ともあれ、私は相手の非を付いて
自分の義を立てるような真似はするつもりはなかった。
それで、この出来事はデジャヴのように、
とこかで経験があるぞ、というふうに感じていたのだった。

JRの車内アナウンスは正しい。
どうであれ、それは確かに正しく、真実だ。
かけこみ乗車が危険であり、ダイヤを乱すのは本当だ。
だが、その正しさが、
どこか自己満足のようなフレーズであるとすれば、
これはまさにファリサイ派や律法学者の正しさではないか、
そんなふうに思えたのである。

彼らは自分の正しさを誇りに思っていた。
事実、彼らは律法を守っていたのだ。
そして、守れない庶民を見下したように見受けられる。

どうして彼らは律法が守れないのか。
生活の故でもある。
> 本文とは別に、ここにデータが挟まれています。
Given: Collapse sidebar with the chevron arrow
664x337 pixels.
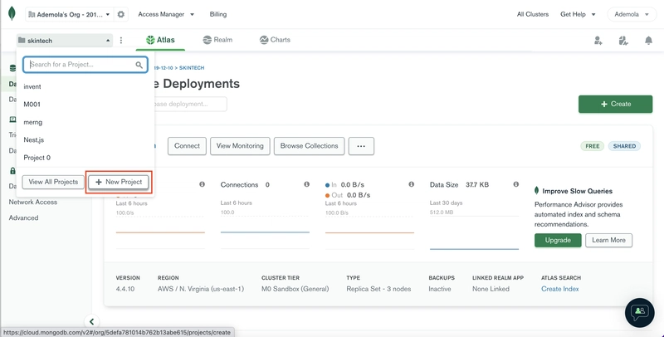Looking at the screenshot, I should coord(91,321).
守りたくてもできないことがある。
知的理解の違いによるのかもしれない。

庶民はその意味で、「正しく」はなかった。
それを「正しい」生活のゆとりのある立場の面々が、
おまえたちは間違っている、だらしない、と
非難したのだった。

JRを批判しているのではない。
このかけこみ乗車の出来事により、
私は気付かされたのだ。
どうしてイエスがムキになってまでも
ファリサイ派と取っ組み合いのような真似をしたのか。
ひとりよがりの「正しさ」は人を傷つけるばかりなのだ。
そして自分は正しいことをしている、と思い込むばかりで、
能天気な考え方をしていることにさえ気づかないのだ。